'It's not the end' - Mum of girl (2) with special needs vows to keep fighting against preschool cuts
'Réiltín has Down Syndrome, learning difficulties and is profoundly deaf... parents know their children best and know when they should be sent to school'
A mum-of-two has vowed to keep protesting against proposed cuts to an early education scheme for children with special needs.
Ciara Reid said Children's Minister Katherine Zappone's decision to "pause" the proposed cuts is a "little bit of good news", but it won't halt their campaign.
The proposed cuts mean that parents of young children with special needs will not be able to spread their Early Childhood Care and Education scheme (ECCE) hours over an extra year in preschool, under the overage exemption.
Families affected created a group on Facebook and Whatsapp and began a campaign to put pressure on Zappone to reverse the department's decision.
On Wednesday, the minister's department "paused" the planned cuts pending consultation with parents' groups.
But, Ciara said a "pause is just a pause".
Mum to Dearbhla (4) and little Réiltín (2), who has special needs, Ciara said her priority is her children's best interests.
"Everyone is in agreement, it's a pause, it's not the end, there is still the possibility that this is going to be cut," Ciara said.

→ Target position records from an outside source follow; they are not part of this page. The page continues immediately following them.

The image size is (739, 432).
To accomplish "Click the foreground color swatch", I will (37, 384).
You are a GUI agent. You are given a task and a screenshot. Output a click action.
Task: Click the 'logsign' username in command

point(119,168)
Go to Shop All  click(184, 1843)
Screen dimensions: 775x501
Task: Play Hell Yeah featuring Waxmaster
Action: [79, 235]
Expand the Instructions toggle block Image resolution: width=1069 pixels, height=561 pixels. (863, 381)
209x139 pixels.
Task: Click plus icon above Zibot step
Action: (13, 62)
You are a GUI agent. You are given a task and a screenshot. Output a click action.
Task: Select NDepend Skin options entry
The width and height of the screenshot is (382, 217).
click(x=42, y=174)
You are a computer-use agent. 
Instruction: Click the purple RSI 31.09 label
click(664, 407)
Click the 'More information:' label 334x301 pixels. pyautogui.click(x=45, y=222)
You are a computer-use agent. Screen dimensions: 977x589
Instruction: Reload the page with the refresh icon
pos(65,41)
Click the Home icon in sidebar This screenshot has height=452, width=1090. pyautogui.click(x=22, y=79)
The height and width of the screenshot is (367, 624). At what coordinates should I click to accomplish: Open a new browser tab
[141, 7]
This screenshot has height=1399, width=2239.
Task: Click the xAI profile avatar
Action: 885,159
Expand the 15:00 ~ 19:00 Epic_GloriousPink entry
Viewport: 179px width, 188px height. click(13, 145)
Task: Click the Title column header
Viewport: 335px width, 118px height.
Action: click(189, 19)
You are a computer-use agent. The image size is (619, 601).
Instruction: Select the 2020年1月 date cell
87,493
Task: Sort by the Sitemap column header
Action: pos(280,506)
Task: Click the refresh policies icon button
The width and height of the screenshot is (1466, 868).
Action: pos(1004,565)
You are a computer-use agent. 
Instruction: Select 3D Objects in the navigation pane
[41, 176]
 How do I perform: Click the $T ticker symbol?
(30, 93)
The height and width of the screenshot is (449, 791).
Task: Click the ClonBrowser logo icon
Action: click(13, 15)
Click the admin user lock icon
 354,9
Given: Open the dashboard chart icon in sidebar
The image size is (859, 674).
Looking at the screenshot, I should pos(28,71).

"Réiltín has Down Syndrome, learning difficulties and is profoundly deaf.
"I was hoping to send her to preschool when she's just turning four.
"Without the overage exemption, there would be pressure for Réiltín to start school next September.
"Not only would we not get a school at such last-minute, but we know it wouldn't be in her best interests.
"Réiltín has cochlear implants. She has only been hearing for eight weeks now but her comprehension is amazing, the difference it has made.
"But she still has so much to learn, I genuinely don't think she would be suitable for preschool next September.
"She's not walking. We understand her, we know how she communicates, but nobody else really does."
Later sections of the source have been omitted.